ART. 32.
(Opere costruite su aree sottoposte a vincolo)
Fatte salve le fattispecie previste dall'articolo 33, il rilascio
della concessione o della autorizzazione in sanatoria per opere
eseguite su aree sottoposte a vincolo, ivi comprese quelle ricadenti
nei parchi nazionali e regionali, e' subordinato al parere favorevole
delle amministrazioni preposte alla tutela dal vincolo stesso.

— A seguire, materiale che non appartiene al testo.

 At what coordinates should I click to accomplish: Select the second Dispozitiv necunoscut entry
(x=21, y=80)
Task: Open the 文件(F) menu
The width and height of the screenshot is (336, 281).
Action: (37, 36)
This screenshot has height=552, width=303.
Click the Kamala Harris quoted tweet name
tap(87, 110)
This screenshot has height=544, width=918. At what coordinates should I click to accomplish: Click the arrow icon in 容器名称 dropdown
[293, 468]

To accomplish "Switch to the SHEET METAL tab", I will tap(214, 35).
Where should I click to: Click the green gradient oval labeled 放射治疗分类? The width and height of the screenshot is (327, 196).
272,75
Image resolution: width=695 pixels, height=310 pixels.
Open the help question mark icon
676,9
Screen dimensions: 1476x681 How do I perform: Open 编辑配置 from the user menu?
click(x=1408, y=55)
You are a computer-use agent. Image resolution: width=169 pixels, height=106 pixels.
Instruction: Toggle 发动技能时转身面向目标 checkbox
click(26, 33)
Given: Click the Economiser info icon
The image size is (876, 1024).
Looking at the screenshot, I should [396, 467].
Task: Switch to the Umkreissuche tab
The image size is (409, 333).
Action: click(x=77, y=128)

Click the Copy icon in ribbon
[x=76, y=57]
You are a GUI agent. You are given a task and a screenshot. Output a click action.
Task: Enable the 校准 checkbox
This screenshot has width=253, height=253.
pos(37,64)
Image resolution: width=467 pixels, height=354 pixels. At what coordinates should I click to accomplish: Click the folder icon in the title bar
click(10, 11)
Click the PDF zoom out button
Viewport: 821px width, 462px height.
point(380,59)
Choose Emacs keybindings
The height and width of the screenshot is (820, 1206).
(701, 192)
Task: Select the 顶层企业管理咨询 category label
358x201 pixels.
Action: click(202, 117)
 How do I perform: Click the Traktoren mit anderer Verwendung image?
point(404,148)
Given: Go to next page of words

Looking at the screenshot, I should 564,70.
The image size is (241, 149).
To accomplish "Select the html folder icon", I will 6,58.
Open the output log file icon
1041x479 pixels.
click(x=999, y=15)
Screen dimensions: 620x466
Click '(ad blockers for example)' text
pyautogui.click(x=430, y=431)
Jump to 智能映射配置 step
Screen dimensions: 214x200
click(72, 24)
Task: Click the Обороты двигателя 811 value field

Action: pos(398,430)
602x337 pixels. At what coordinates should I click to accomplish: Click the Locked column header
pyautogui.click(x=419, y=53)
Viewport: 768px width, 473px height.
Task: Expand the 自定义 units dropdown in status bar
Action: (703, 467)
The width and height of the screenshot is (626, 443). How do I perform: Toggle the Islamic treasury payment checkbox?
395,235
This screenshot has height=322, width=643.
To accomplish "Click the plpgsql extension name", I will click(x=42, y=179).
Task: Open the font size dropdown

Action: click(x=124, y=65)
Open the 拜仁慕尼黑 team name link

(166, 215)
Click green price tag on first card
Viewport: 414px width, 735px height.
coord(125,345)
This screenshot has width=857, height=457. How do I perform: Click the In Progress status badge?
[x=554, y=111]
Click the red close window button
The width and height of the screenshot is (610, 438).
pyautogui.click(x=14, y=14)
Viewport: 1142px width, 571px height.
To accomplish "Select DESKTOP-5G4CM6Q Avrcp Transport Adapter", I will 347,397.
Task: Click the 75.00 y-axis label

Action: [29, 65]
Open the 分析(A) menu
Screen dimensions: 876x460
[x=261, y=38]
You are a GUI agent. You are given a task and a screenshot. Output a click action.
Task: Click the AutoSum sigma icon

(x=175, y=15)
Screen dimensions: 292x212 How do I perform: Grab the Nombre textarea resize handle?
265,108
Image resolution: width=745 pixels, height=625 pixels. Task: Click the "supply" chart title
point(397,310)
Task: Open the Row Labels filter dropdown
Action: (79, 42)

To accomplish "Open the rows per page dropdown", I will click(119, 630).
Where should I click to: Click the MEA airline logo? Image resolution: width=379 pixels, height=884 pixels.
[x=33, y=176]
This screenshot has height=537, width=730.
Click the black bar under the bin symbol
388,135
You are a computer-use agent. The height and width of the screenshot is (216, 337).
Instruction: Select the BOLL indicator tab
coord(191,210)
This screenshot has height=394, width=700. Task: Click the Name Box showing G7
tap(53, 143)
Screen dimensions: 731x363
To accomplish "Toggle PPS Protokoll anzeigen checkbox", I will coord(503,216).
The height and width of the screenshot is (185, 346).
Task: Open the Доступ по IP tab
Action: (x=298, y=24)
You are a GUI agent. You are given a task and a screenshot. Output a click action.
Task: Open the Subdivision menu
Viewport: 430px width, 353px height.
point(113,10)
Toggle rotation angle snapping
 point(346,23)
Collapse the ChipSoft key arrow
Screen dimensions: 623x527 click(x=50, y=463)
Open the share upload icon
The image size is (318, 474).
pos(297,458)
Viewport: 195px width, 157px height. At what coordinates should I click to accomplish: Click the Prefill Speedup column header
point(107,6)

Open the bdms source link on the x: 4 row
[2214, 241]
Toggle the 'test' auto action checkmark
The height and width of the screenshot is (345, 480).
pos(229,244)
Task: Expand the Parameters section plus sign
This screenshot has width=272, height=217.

Qualora tale parere non venga reso dalle suddette amministrazioni
entro centoventi giorni dalla domanda, si intende reso in senso
negativo.
Sono suscettibili di sanatoria, alle condizioni sottoindicate, le
opere insistenti su aree vincolate dopo la loro esecuzione e che
risultino:
a) in difformita' dalla legge 2 febbraio 1974, n. 64, e
successive modificazioni, quando possano essere collaudate secondo il
disposto del quarto comma dell'articolo 35;
b) in contrasto con le norme urbanistiche che prevedono la
destinazione ad edifici pubblici od a spazi pubblici, purche' non in
contrasto con le previsioni delle varianti di recupero di cui al capo
III, ove esistenti;
c) in contrasto con le norme del decreto ministeriale 1 aprile
1968 pubblicato nella Gazzetta Ufficiale n. 96 del 13 aprile 1968,
sempre che le opere stesse non costituiscano minaccia alla sicurezza
del traffico.
Qualora non si verifichino le condizioni di cui alle precedenti
lettere, si applicano le disposizioni dell'articolo 33.
Per le opere eseguite da terzi su aree di proprieta' dello Stato o
di enti pubblici territoriali, in assenza di un titolo che abiliti al
godimento del suolo, il rilascio della concessione o
dell'autorizzazione in sanatoria e' subordinato anche alla
disponibilita' dell'ente proprietario a concedere onerosamente, alle
condizioni previste dalle leggi statali o regionali vigenti, l'uso
del suolo su cui insiste la costruzione.
Per le costruzioni ricadenti in aree comprese fra quelle di cui
all'articolo 21 della legge 17 agosto 1942, n. 1150, il rilascio
della concessione o della autorizzazione in sanatoria e' subordinato
alla acquisizione della proprieta' dell'area stessa previo versamento
del prezzo, che e' determinato dall'ufficio tecnico erariale in
rapporto al vantaggio derivante dall'incorporamento dell'area.
Per le opere non suscettibili di sanatoria ai sensi del presente
articolo si applicano le sanzioni previste dal capo I.